** Trecho do documento **
......

EXperimentações Cinematográficas + Plataforma Estado da Dança: críticas

20 setembro 2010

"Com o intuito de disseminar e debater, de várias maneiras, a dança paulista, o TD-Teatro de Dança, instituição da Secretaria de Estado da Cultura, gerido pela APAA - Associação Paulista dos Amigos da Arte, estabelece programas diversos, onde o todo da dança possa ser contemplado, em ações que articulam a difusão da obra de arte e a formação de público.
Dentro destas metas, foram concebidas as ―plataformas estado da dança, a segunda delas realizada de 01 a 12/setembro/2010, com foco nas estréias resultantes do PROAC 2009, edital estadual/novas produções. Durante duas semanas, curadores e programadores assistiram os programas junto às platéias e três profissionais: dança – Sofia Cavalcante, música – Cid Campos e artes plásticas – Marcos Gallon, acompanharam os espetáculos, escrevendo sobre eles."
Abaixo, seguem as observações dos três profissionais sobre "EXperimentações Cinematográficas ou o que você faz quando todas as imagens do mundo não cabem em uma idéia?"




















Sofia Cavalcante
“O que você faz quando se está fora do lugar? Quando o corpo parece não ter cabimento?”

......

Registros para localizar itens descritos

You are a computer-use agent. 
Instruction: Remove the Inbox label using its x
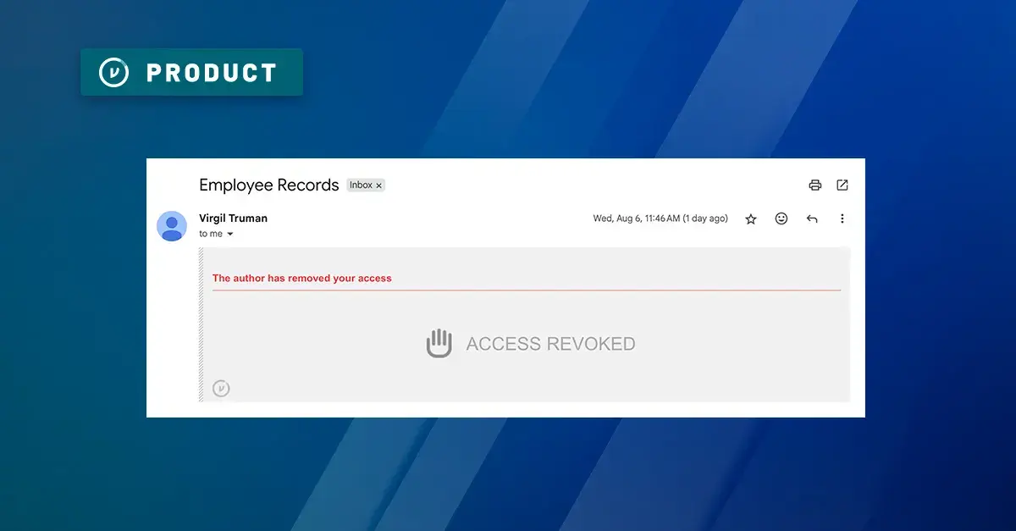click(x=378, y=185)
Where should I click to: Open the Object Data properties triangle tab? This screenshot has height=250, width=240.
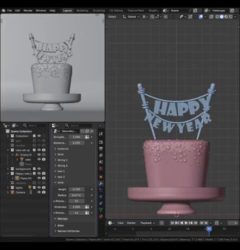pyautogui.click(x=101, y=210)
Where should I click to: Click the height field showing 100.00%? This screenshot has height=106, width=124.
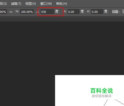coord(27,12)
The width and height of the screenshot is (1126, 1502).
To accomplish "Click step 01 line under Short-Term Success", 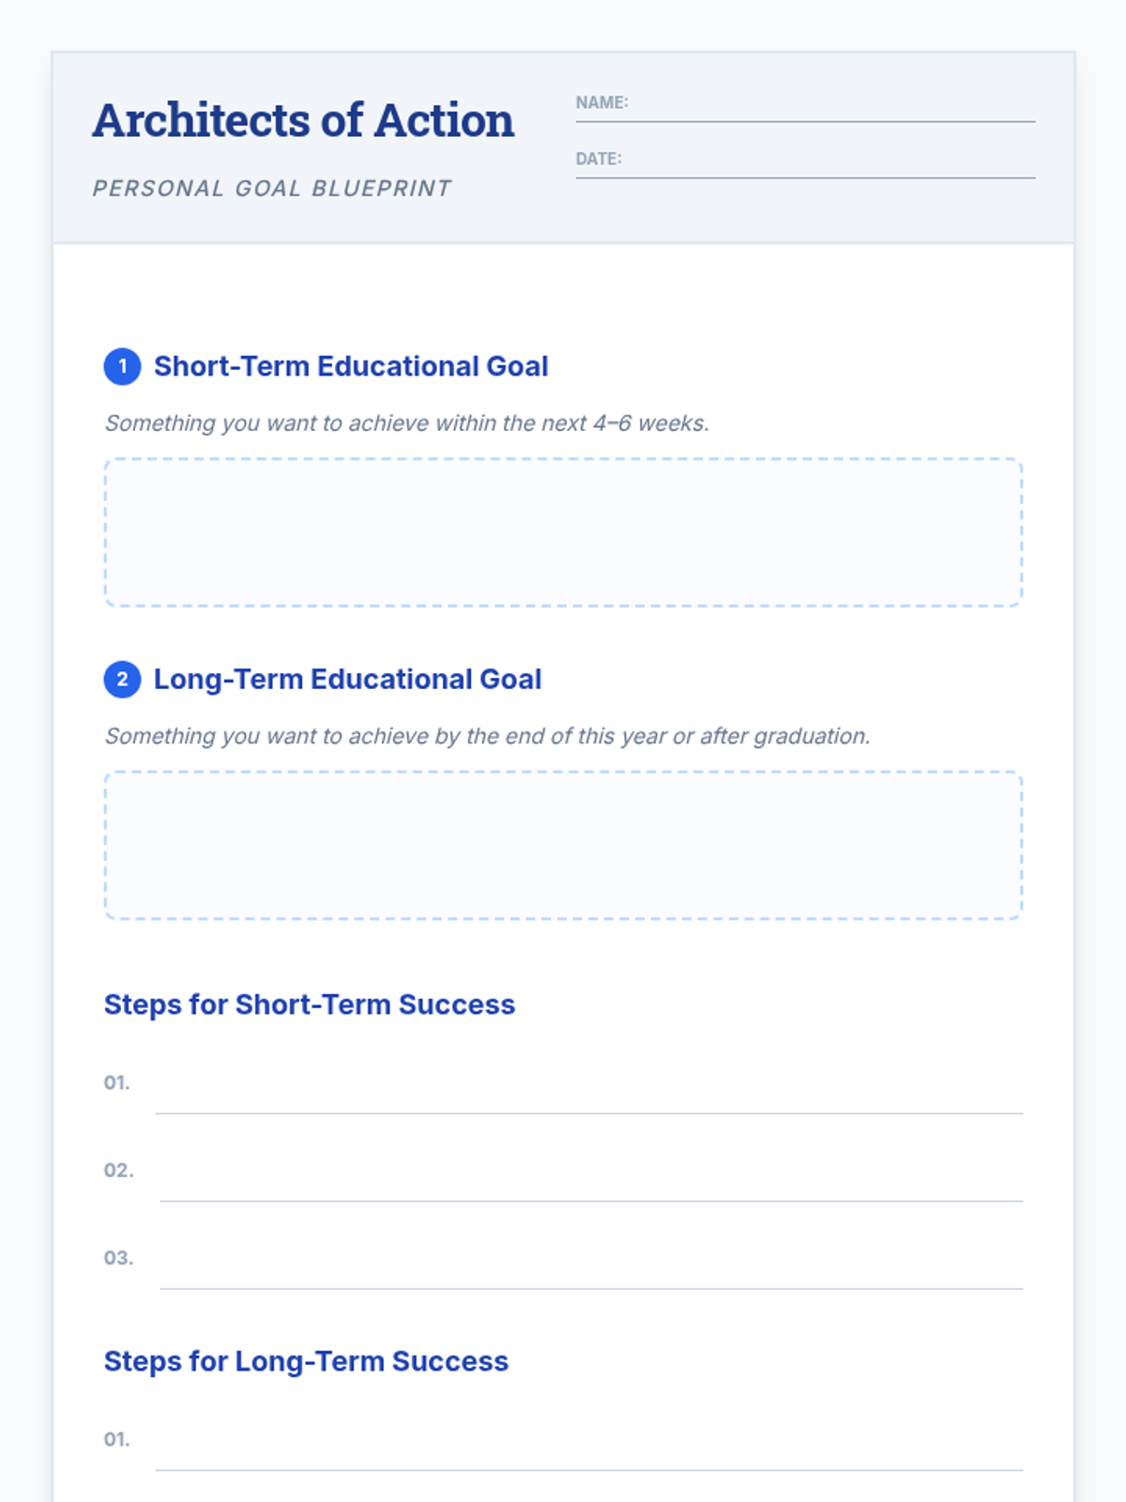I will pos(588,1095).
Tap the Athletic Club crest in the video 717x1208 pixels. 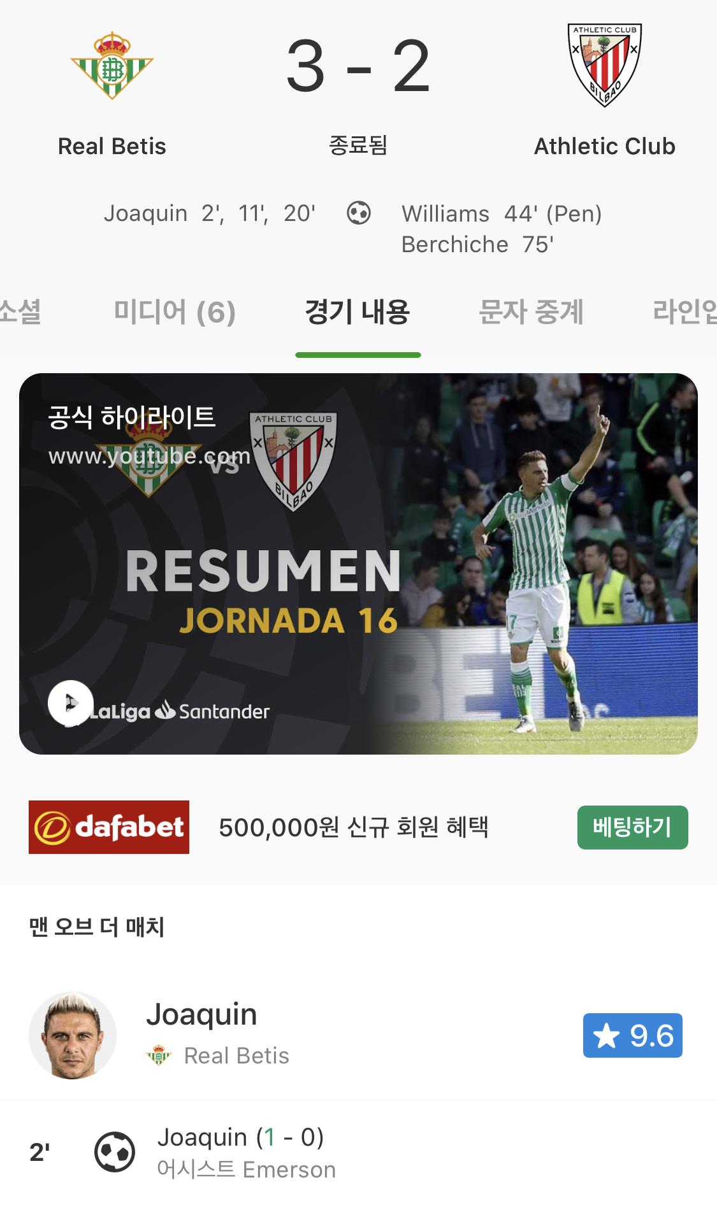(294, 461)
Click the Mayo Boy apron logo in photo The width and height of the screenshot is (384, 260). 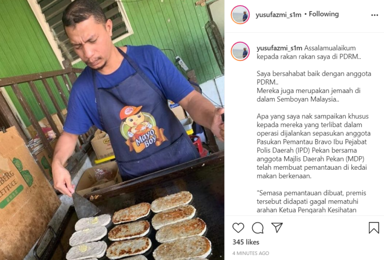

......

** Tarefa do exercício 1 **
Diga se cada afirmação concorda com o trecho do documento, respondendo sim ou não e citando as palavras do texto que decidem: (a) A segunda plataforma aconteceu de 01 a 12 de setembro de 2010. (b) Cid Campos acompanhou os espetáculos como profissional de artes plásticas. (c) O TD-Teatro de Dança é gerido pela Secretaria de Estado da Cultura.
** Tarefa do exercício 2 **
Renomeie "Instruction" como "Command" nas linhas do material a processar. Considere desde o início dessas linhas até a que contém "pyautogui.click(x=101, y=210)", inclusive, e devolva só esse trecho, sem as imagens.

** Resposta 1 **
(a) Sim: "a segunda delas realizada de 01 a 12/setembro/2010".
(b) Não: "música – Cid Campos e artes plásticas – Marcos Gallon".
(c) Não: "gerido pela APAA - Associação Paulista dos Amigos da Arte".

** Resposta 2 **
You are a computer-use agent. 
Command: Remove the Inbox label using its x
click(x=378, y=185)
Where should I click to: Open the Object Data properties triangle tab? This screenshot has height=250, width=240.
pyautogui.click(x=101, y=210)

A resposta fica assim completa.